Si hay algo fascinante de los pueblos entrerrianos, es que muchos de ellos no nacieron en torno a una plaza ni por el capricho de un fundador con espada en mano: nacieron al ritmo de las vías. El caso de Urdinarain, en el departamento de Gualeguaychú, es una muestra perfecta de cómo una parada ferroviaria le dio vida e identidad a toda una comunidad.
El día en que el progreso llegó sobre rieles
A finales del siglo XIX, el gobierno provincial puso en marcha la construcción del Ferrocarril Central Entrerriano para conectar los ríos Paraná y Uruguay.

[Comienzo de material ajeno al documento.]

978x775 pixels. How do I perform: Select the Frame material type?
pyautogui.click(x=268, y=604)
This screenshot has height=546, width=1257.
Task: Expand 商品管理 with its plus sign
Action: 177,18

El 23 de septiembre de 1890, el primer tren de pasajeros atravesó estas tierras y se detuvo en lo que entonces era apenas un andén rodeado de campo abierto.
Aquella parada fue bautizada como Estación Urdinarrain, en homenaje al general Manuel Antonio Urdinarrain, figura cercana a Justo José de Urquiza. Lo que pocos imaginaron es que esa estructura funcionaría como un imán irresistible: alrededor de las vías comenzaron a afincarse familias de inmigrantes alemanes del Volga, italianos y españoles. En cuestión de años, la estación dejó de ser solo un punto de paso para convertirse en el corazón social, económico y afectivo del poblado.

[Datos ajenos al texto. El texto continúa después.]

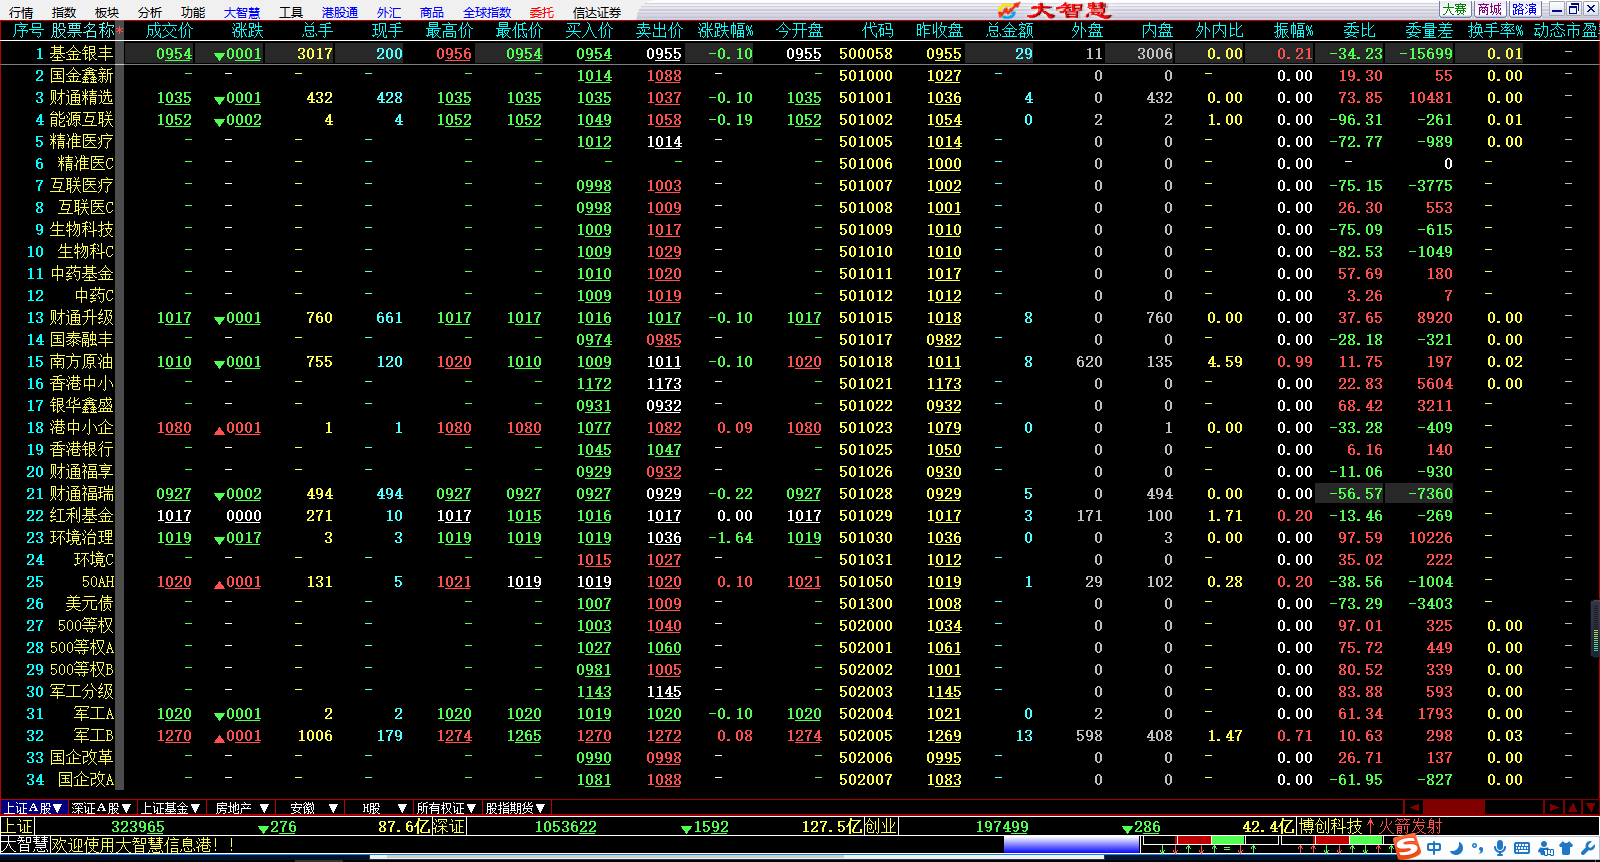1600x862 pixels.
Task: Open the 板块 menu
Action: click(106, 12)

Por sus andenes circularon durante décadas toneladas de trigo, lino y ganado, además del ir y venir constante de familias que construyeron el interior entrerriano a fuerza de trabajo.
De la nostalgia al rescate comunitario
Con el levantamiento de los servicios de pasajeros a comienzos de los años 90, cientos de estaciones del país quedaron en el abandono. Sin embargo, en Urdinarain la historia tomó un rumbo distinto. La comunidad se organizó para no dejar morir sus raíces y transformó el predio en un concurrido Complejo Histórico Cultural.

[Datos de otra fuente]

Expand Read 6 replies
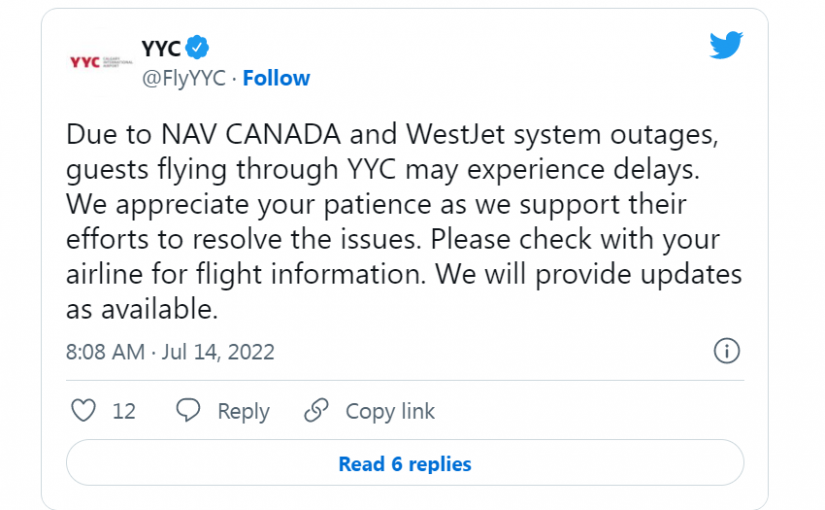This screenshot has width=825, height=510. click(405, 464)
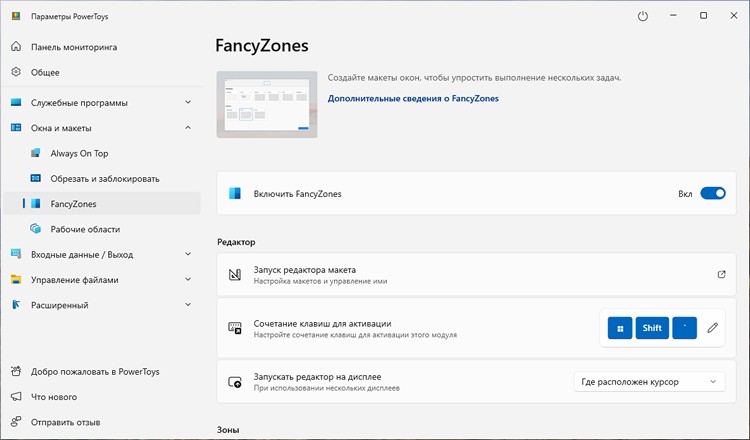
Task: Click the open-in-new-window icon for layout editor
Action: coord(721,275)
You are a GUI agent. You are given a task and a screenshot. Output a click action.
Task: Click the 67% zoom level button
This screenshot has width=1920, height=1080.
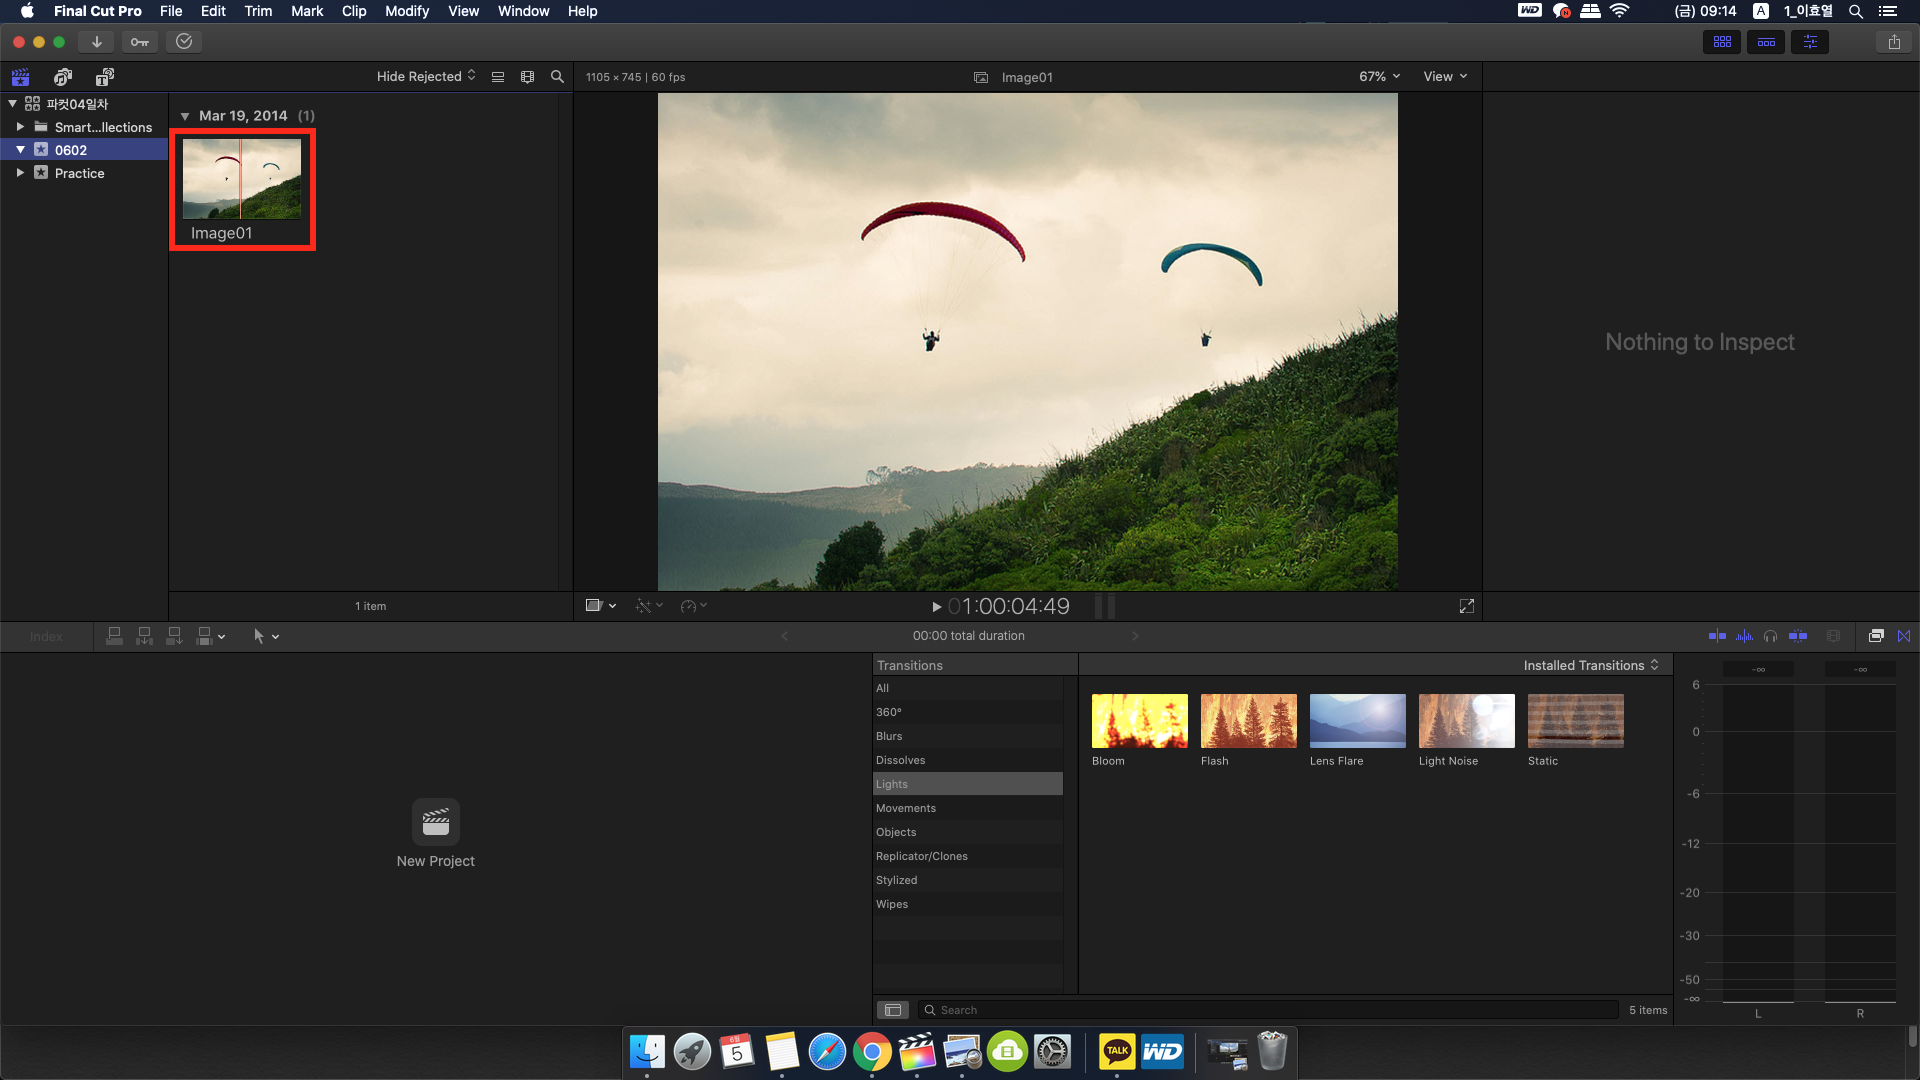pos(1379,76)
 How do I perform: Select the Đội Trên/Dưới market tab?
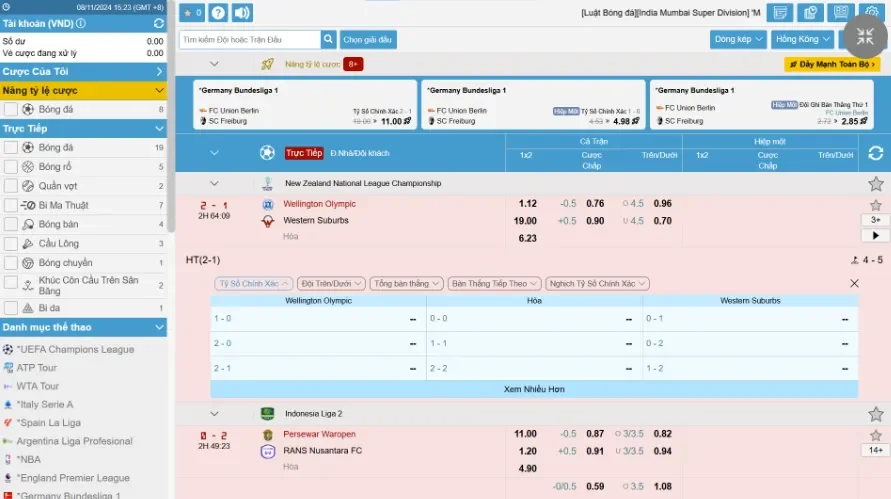tap(331, 284)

Hoy, al recorrer el lugar, no te encontrás con un edificio fantasma, sino con un espacio recuperado y lleno de actividad:
El Museo de la Estación: resguarda boletos de época, telégrafos, mobiliario original y objetos cotidianos que reviven la época dorada del ferrocarril.
El Museo Agrícola a cielo abierto: exhibe maquinarias, herramientas y tractores antiguos utilizados por los primeros colonos.
El Parque de la Estación: un pulmón verde donde vecinos y visitantes se reúnen a matear al atardecer, andar en bici o disfrutar de ferias y eventos culturales.
Visitar la estación es una parada indispensable para comprender el alma del campo argentino: el orgullo del inmigrante, el valor del esfuerzo colectivo y el respeto por el patrimonio histórico.
Ficha técnica de la obra
| Concepto | Detalle |
| Obra / Edificio | Estación Urdinarrain (ex Ferrocarril Central Entrerriano) |
| Ubicación | Urdinarain, Dpto. Gualeguaychú, Entre Ríos, Argentina |
| Fecha de inauguración | 23 de septiembre de 1890 |
| Estilo arquitectónico | Ferroviario británico tradicional de finales del siglo XIX |
| Uso actual | Complejo Histórico Cultural, Museo de la Estación y Parque Público |
| Estado de conservación | Excelente (Patrimonio Histórico y Cultural local) |
¿Y vos, ya la conocías?
Si andas paseando por el sur de Entre Ríos, tomate una tarde para recorrer el predio y matear en sus andenes.
¿Tienes algún recuerdo en una estación de tren de tu infancia o de tu pueblo?